Velocity Reviews > Long number base conversion

Long number base conversion

Eyegor
Guest
Posts: n/a

 11-25-2010
Hi,
I am working on a project, just for fun of it, so there is no 3rd
party restictions.
What I am trying to do is to write a simple bignum library, simmilar
to GMP. I know GMP exists and it works and I am not going to write
anything better than what it is, this is just for learning purposes.
Anyhow, I creaed several basic functions to add and subtract large
numbers which are basically Array Encoded Integers. I use 16-bit
signed integers as elements in the array, and the whole array
represents a very large integer, say 16000 bits or so.

The problem I ran into is writing a replica of scanf function.
Basically I want to comvert a decimal input like
67627457272523772428537372395768 into the binary array. Any suggestion
on how to do this would be greatly appreciated. I dont actually need
the code, just an algorithm suggestion. I wrote a printf function like
this about 5 years ago, but I dont have that code anymore and want to
replicate it.

thanks

BartC
Guest
Posts: n/a

 11-25-2010

"Eyegor" <(E-Mail Removed)> wrote in message
news:(E-Mail Removed)...

> What I am trying to do is to write a simple bignum library, simmilar

> The problem I ran into is writing a replica of scanf function.
> Basically I want to comvert a decimal input like
> 67627457272523772428537372395768 into the binary array. Any suggestion
> on how to do this would be greatly appreciated. I dont actually need
> the code, just an algorithm suggestion. I wrote a printf function like
> this about 5 years ago, but I dont have that code anymore and want to
> replicate it.

s = "67627457272523772428537372395768"

n = 0
for each character c in s:
n = n*10 + (c-'0')

You need to use your bigint arithmetic for operations here.

--
Bartc

Eyegor
Guest
Posts: n/a

 11-25-2010
On Nov 24, 8:36*pm, "BartC" <(E-Mail Removed)> wrote:
> "Eyegor" <(E-Mail Removed)> wrote in message
>
> news:(E-Mail Removed)...
>
> > What I am trying to do is to write a simple bignum library, simmilar
> > The problem I ran into is writing a replica of scanf function.
> > Basically I want to comvert a decimal input like
> > 67627457272523772428537372395768 into the binary array.
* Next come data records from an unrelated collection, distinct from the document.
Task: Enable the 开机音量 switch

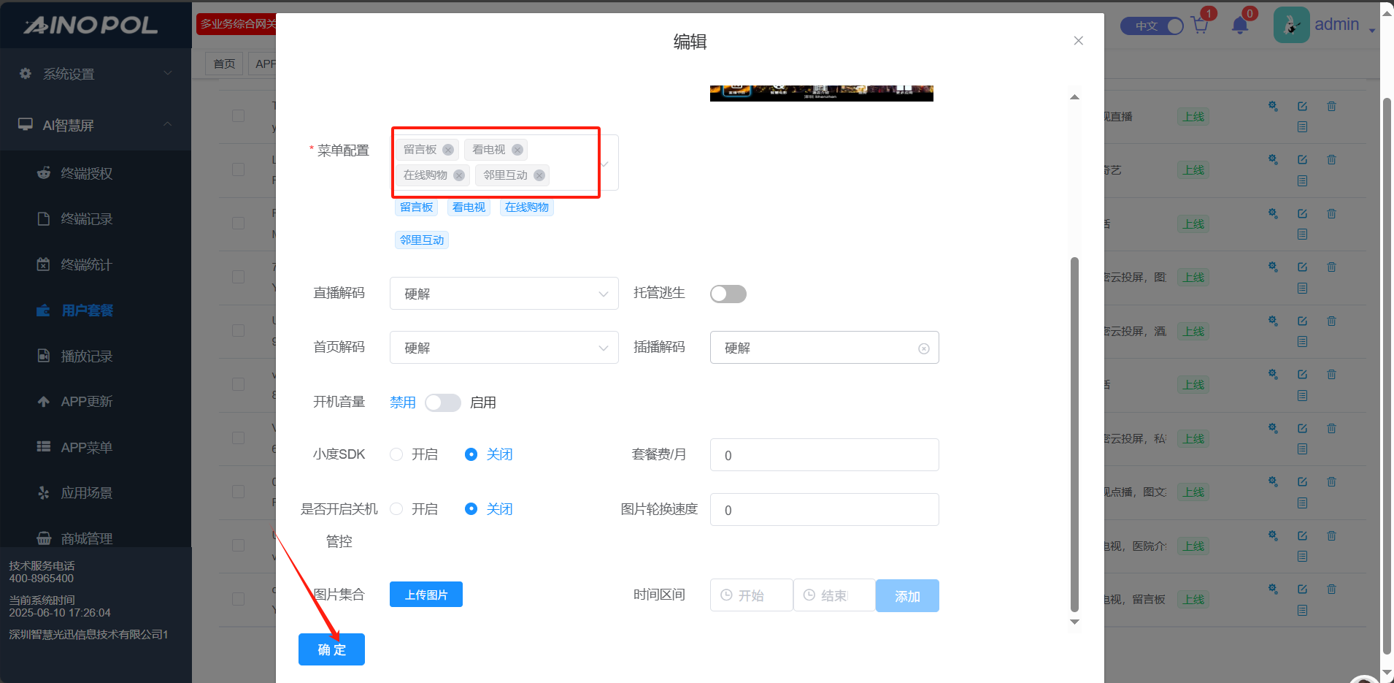Action: pos(442,403)
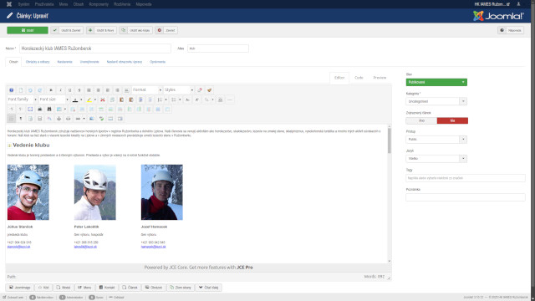Click the print icon in editor toolbar
The width and height of the screenshot is (535, 301).
39,110
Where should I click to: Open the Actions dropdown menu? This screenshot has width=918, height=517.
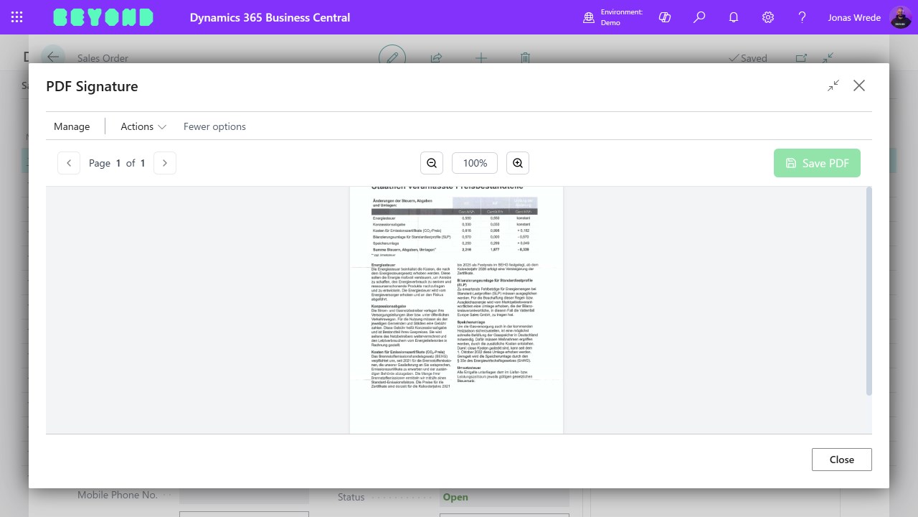pos(142,126)
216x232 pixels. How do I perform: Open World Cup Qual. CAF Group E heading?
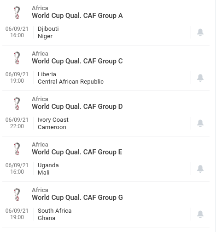(77, 152)
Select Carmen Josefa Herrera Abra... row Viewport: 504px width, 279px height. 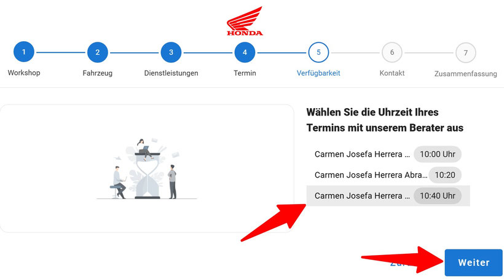coord(388,175)
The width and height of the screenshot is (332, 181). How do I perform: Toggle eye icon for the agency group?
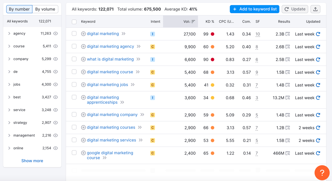pos(55,34)
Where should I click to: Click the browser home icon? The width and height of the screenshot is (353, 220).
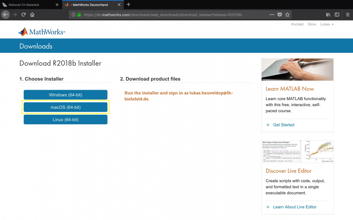(x=32, y=14)
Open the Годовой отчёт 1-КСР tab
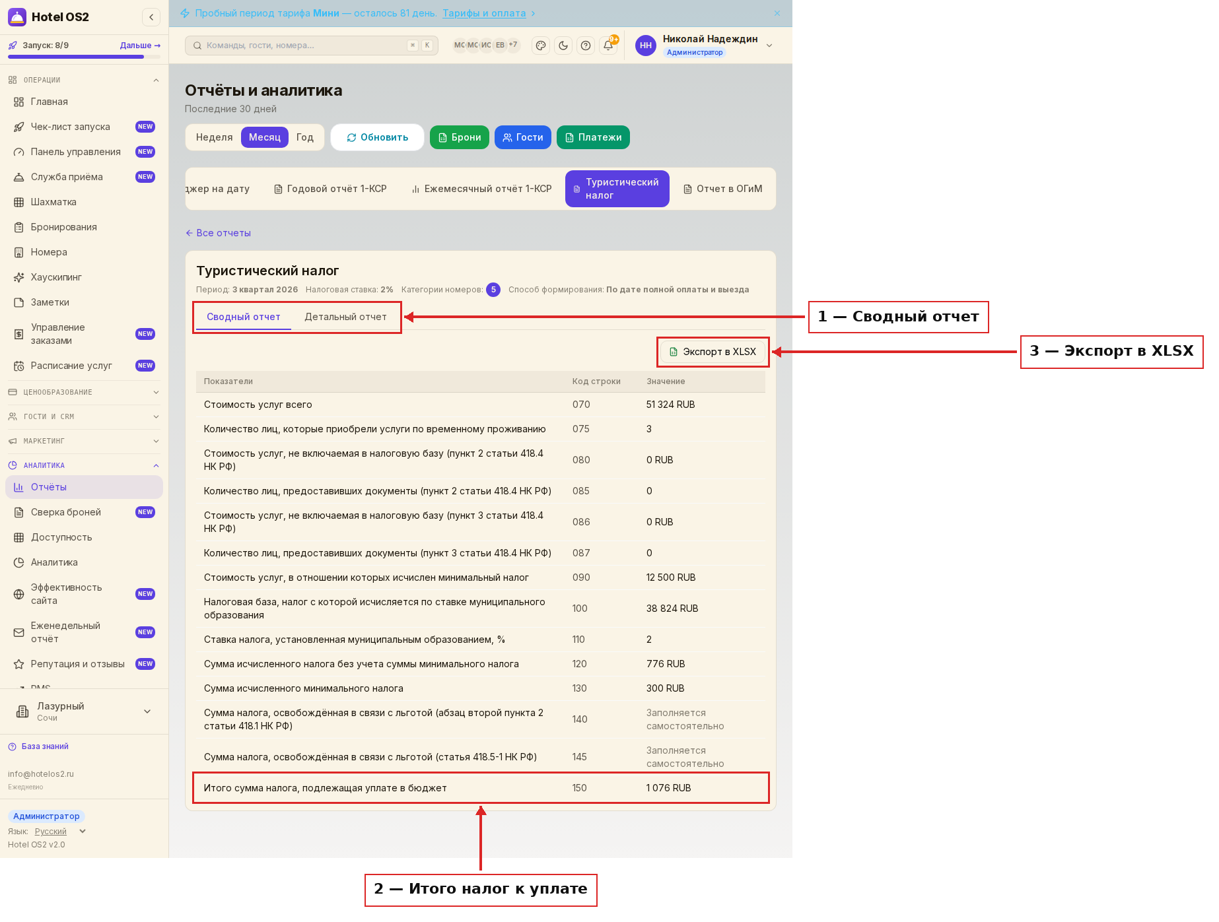Screen dimensions: 1219x922 click(330, 189)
Any suggestion
> > on how to do this would be greatly appreciated. I dont actually need
> > the code, just an algorithm suggestion. I wrote a printf function like
> > this about 5 years ago, but I dont have that code anymore and want to
> > replicate it.

>
> s = "67627457272523772428537372395768"
>
> n = 0
> for each character c in s:
> * *n = n*10 + (c-'0')
>
> You need to use your bigint arithmetic for operations here.
>
> --
> Bartc

Enginious, Thank you.

Keith Thompson
Guest
Posts: n/a

 11-25-2010
Eyegor <(E-Mail Removed)> writes:
> I am working on a project, just for fun of it, so there is no 3rd
> party restictions.
> What I am trying to do is to write a simple bignum library, simmilar
> to GMP. I know GMP exists and it works and I am not going to write
> anything better than what it is, this is just for learning purposes.
> Anyhow, I creaed several basic functions to add and subtract large
> numbers which are basically Array Encoded Integers. I use 16-bit
> signed integers as elements in the array, and the whole array
> represents a very large integer, say 16000 bits or so.
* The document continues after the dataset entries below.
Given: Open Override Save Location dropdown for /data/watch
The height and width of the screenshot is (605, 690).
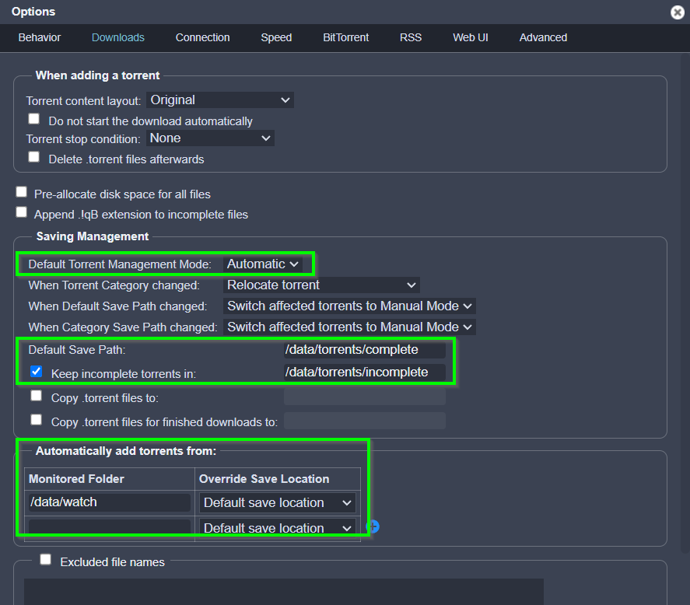Looking at the screenshot, I should (278, 502).
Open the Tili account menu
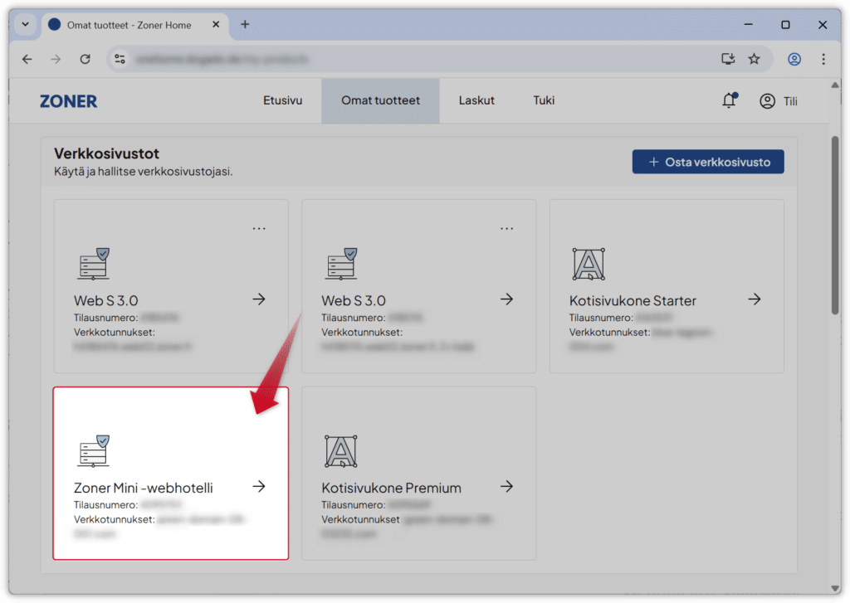 click(779, 101)
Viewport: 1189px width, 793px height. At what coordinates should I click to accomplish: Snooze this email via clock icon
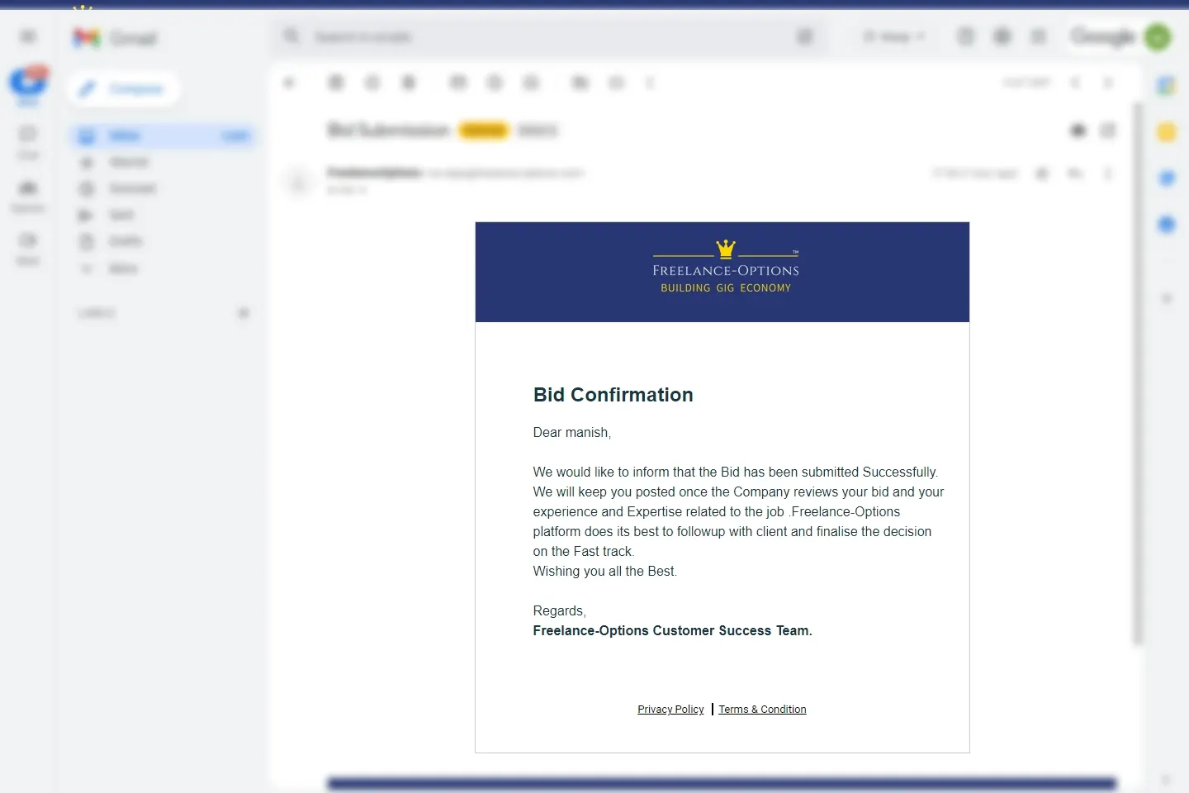[495, 83]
Why are you using *signed* integers? I'd think that unsigned
integers would be more convenient. If you have a bignum represented
as an array of 1000 16-bit integers, you only need 1 sign bit,
not a thousand of them.

> The problem I ran into is writing a replica of scanf function.
> Basically I want to comvert a decimal input like
> 67627457272523772428537372395768 into the binary array. Any suggestion
> on how to do this would be greatly appreciated. I dont actually need
> the code, just an algorithm suggestion. I wrote a printf function like
> this about 5 years ago, but I dont have that code anymore and want to
> replicate it.

Presumably you've already got functions that implement the arithmetic
operators (+, -, *, /, %) for your Array Encoded Integers. Just use
them to implement the string-to-bignum conversion in the same way
you'd implement a string-to-integer conversion. It's the same
algorithm (which I presume you already know or can find or invent),
just using different operations.

--
Keith Thompson (The_Other_Keith) http://www.velocityreviews.com/forums/(E-Mail Removed) <http://www.ghoti.net/~kst>
Nokia
"We must do something. This is something. Therefore, we must do this."
-- Antony Jay and Jonathan Lynn, "Yes Minister"

bert
Guest
Posts: n/a

 11-25-2010
On Nov 25, 1:21*am, Eyegor <(E-Mail Removed)> wrote:
> Hi,
> I am working on a project, just for fun of it, so there is no 3rd
> party restictions.
> What I am trying to do is to write a simple bignum library, simmilar
> to GMP. I know GMP exists and it works and I am not going to write
> anything better than what it is, this is just for learning purposes.
> Anyhow, I creaed several basic functions to add and subtract large
> numbers which are basically Array Encoded Integers. I use 16-bit
> signed integers as elements in the array, and the whole array
> represents a very large integer, say 16000 bits or so.
>
> The problem I ran into is writing a replica of scanf function.
> Basically I want to comvert a decimal input like
> 67627457272523772428537372395768 into the binary array. Any suggestion
> on how to do this would be greatly appreciated. I dont actually need
> the code, just an algorithm suggestion. I wrote a printf function like
> this about 5 years ago, but I dont have that code anymore and want to
> replicate it.

Yes, BartC is perfectly correct.

You will find that a couple of useful additions to
your range of functions are bignum * int -> bignum,
and bignum / int -> (quot bignum, rem int). The
latter is particularly handy for the inverse of
scanf, churning out the decimal digits of a bigint.
--

Tom St Denis
Guest
Posts: n/a

 11-25-2010
On Nov 24, 8:21*pm, Eyegor <(E-Mail Removed)> wrote:
> Hi,
> I am working on a project, just for fun of it, so there is no 3rd
> party restictions.
> What I am trying to do is to write a simple bignum library, simmilar
> to GMP. I know GMP exists and it works and I am not going to write
> anything better than what it is, this is just for learning purposes.
> Anyhow, I creaed several basic functions to add and subtract large
> numbers which are basically Array Encoded Integers. I use 16-bit
> signed integers as elements in the array, and the whole array
> represents a very large integer, say 16000 bits or so.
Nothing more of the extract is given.